* TASK REQUIREMENTS *
Return the following lines and nothing else: the one holding "You are a GUI" and all those after it in the records below, unchanged, minus any pictures.

(DATASET EXCERPTS Opens)

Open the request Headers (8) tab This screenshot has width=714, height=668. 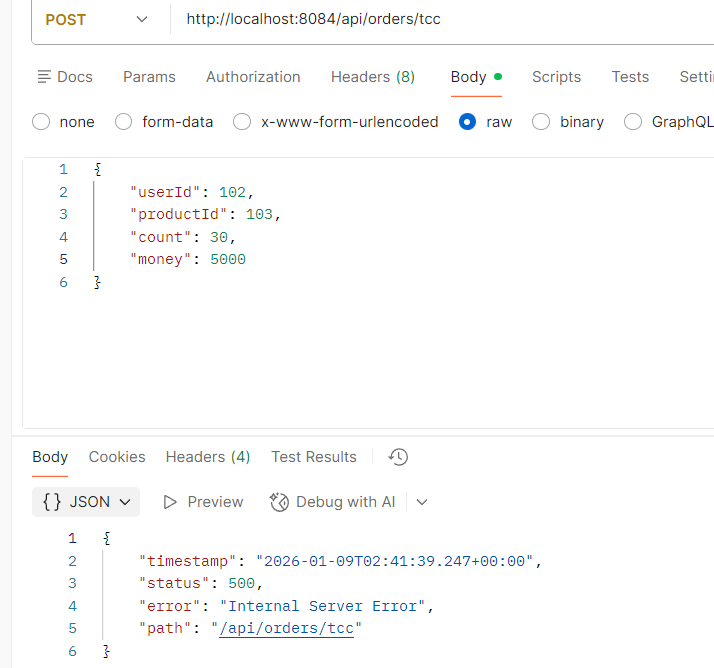[372, 77]
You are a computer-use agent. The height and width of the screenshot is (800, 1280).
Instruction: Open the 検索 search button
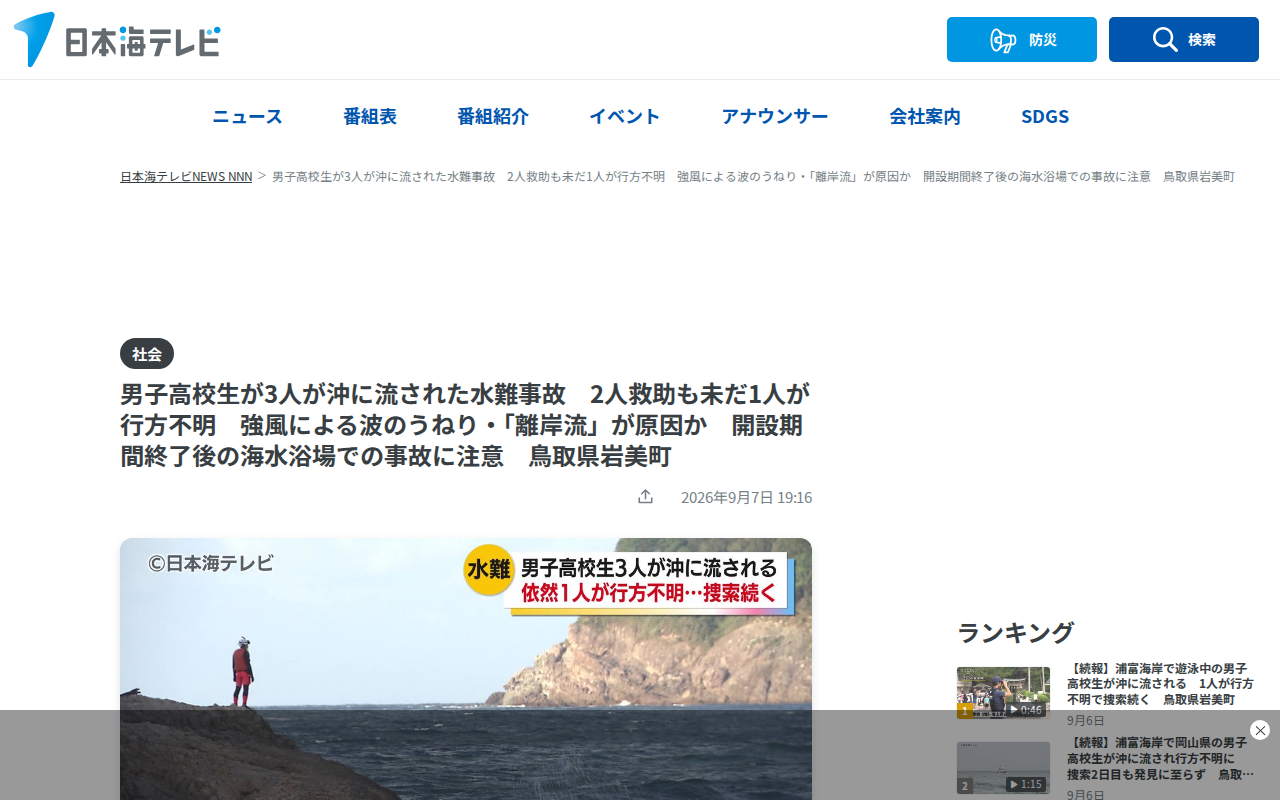[x=1184, y=40]
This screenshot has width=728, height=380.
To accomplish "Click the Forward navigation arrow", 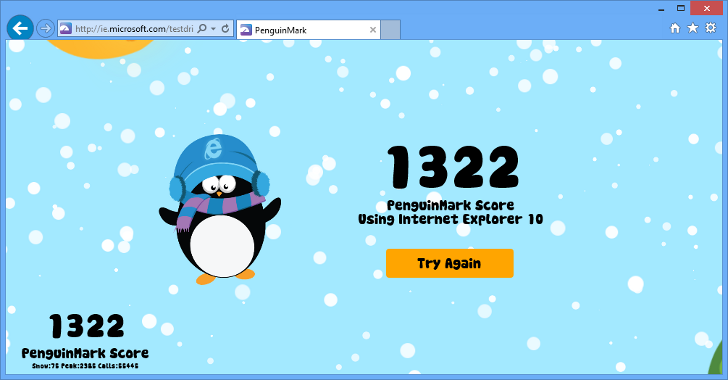I will click(45, 29).
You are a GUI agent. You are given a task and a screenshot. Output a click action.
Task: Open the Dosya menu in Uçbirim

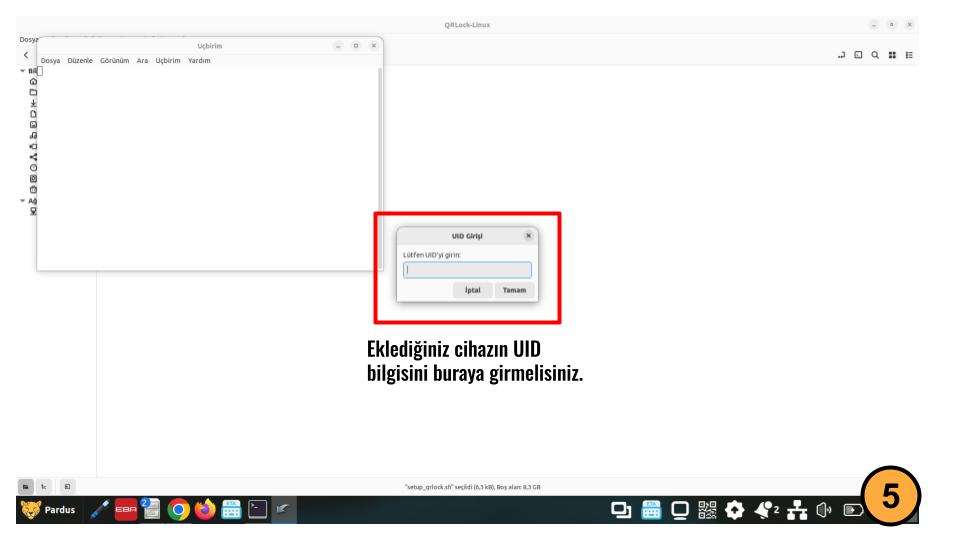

(DATASET EXCERPTS Closes)

* WORKED SOLUTION *
You are a GUI agent. You are given a task and a screenshot. Output a click action.
Task: Open the Dosya menu in Uçbirim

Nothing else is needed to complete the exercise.